El profesor miró al capitán Servadac, como si pretendiera asesinarlo con la vista, creyendo que le había negado la utilidad de su trabajo, y luego, animándose, añadió:
—Capitán Servadac, aunque los astrónomos terrestres hubieran observado a Nerina, y conocieran ya su movimiento medio diurno, la duración de su revolución sideral, su distancia media al Sol, su excentricidad, la longitud de su perihelio, la longitud media de la época, la longitud del nudo ascendente, la inclinación de su órbita, hoy lo desconocen todo y es preciso volver a empezar todos esos estudios, porque Nerina ha dejado de ser planeta de la zona telescópica para convertirse en satélite de Galia. Por lo tanto, siendo luna quiero estudiarla como luna, y no comprendo por qué los galianos no han de saber de su luna lo mismo que los
terrestres
saben de la luna terrestre.
Se necesitaba oír a Palmirano Roseta pronunciar la palabra
terrestres
, para apreciar en toda su extensión el desprecio con que hablaba ya de las cosas de la Tierra.

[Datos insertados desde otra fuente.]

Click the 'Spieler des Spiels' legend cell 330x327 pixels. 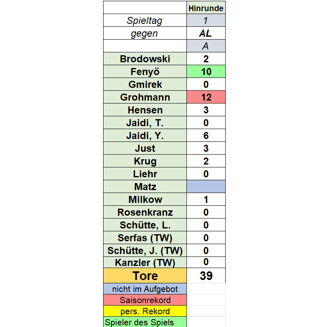[x=145, y=322]
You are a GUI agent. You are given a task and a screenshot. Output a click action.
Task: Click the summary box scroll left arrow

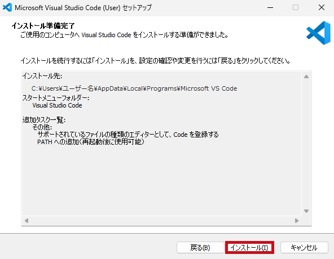point(27,221)
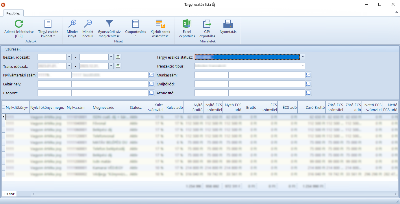Screen dimensions: 400x204
Task: Expand Tárgyi eszköz státusz dropdown arrow
Action: click(302, 57)
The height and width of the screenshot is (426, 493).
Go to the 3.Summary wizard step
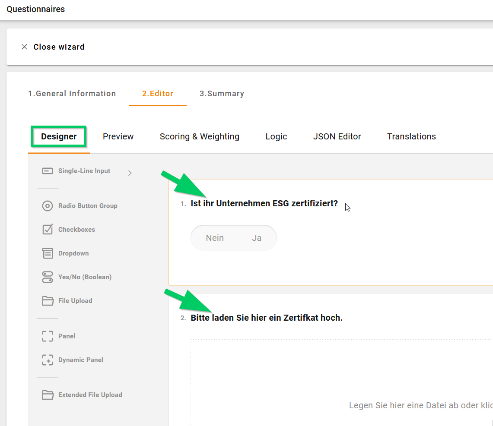pos(222,94)
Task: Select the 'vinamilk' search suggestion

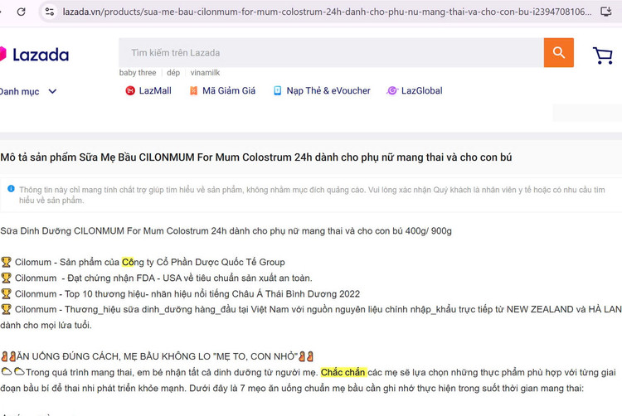Action: point(205,73)
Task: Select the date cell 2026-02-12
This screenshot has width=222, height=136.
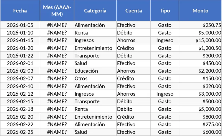Action: pyautogui.click(x=20, y=94)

—Capitán Servadac —dijo por último—, pongo término a esta conversación en la misma forma que la he empezado, rogando a usted que me haga disponer un gabinete…
—Vamos a buscarlo, querido profesor.
—No tengo prisa —respondió Palmirano Roseta—, y con tal que esté preparado dentro de una hora.
No bastó una hora, pero al cabo de tres, Palmirano Roseta pudo instalarse en una especie de excavación donde pudieron ser colocados su sillón y su mesa. Después, durante los días siguientes y a pesar del gran frío, subió a la antigua sala para determinar varías posiciones de Nerina, y hecho esto, se confinó en su gabinete y no se le volvió a ver en algún tiempo.
Realmente, los galianos, sepultados a ochocientos pies bajo el nivel del suelo, necesitaban una gran energía moral para resistir aquella situación, cuya monotonía no era interrumpida por nada. Muchos días pasaban sin que ninguno de ellos subiera a la superficie del suelo y, a no haber sido por la necesidad de proporcionarse agua dulce, llevando cargas de hielo al interior, habrían concluido por no salir jamás de las profundidades del volcán.
Sin embargo, se visitó de vez en cuando la parte baja de la chimenea central. El capitán Servadac, el conde Timascheff, Procopio y Ben-Zuf sondaron hasta donde fue posible aquel abismo abierto en el núcleo de Galia.
Aquella exploración de un monte compuesto de treinta por ciento de oro no les interesaba desde el punto de vista de este metal, que carecía de valor en Galia, y no lo tendría muy grande si el cometa caía sobre la Tierra; pero les importaba saber si el fuego central conservaba su actividad, y convencidos de esto, dedujeron que, si la erupción no salía ya por el antiguo volcán, debíase sin duda a la apertura de otras bocas ignívoras en la superficie de Galia.
Transcurrieron los meses de febrero, marzo, abril y mayo en una especie de entorpecimiento moral que los secuestrados no acertaban a explicarse. La mayor parte de ellos vegetaban bajo el imperio de una especie de somnolencia que llegó a ser alarmante. Las lecturas, escuchadas al principio con interés, no interesaban ya a nadie; las conversaciones se limitaban a dos o tres personas y se sostenían en voz baja; especialmente los españoles estaban abrumados y apenas abandonaban el lecho para tomar algún alimento; los rusos resistían algo más y ejecutaban sus tareas con más ardor; la falta de ejercicio, sin duda, ponía a los galianos en grave peligro.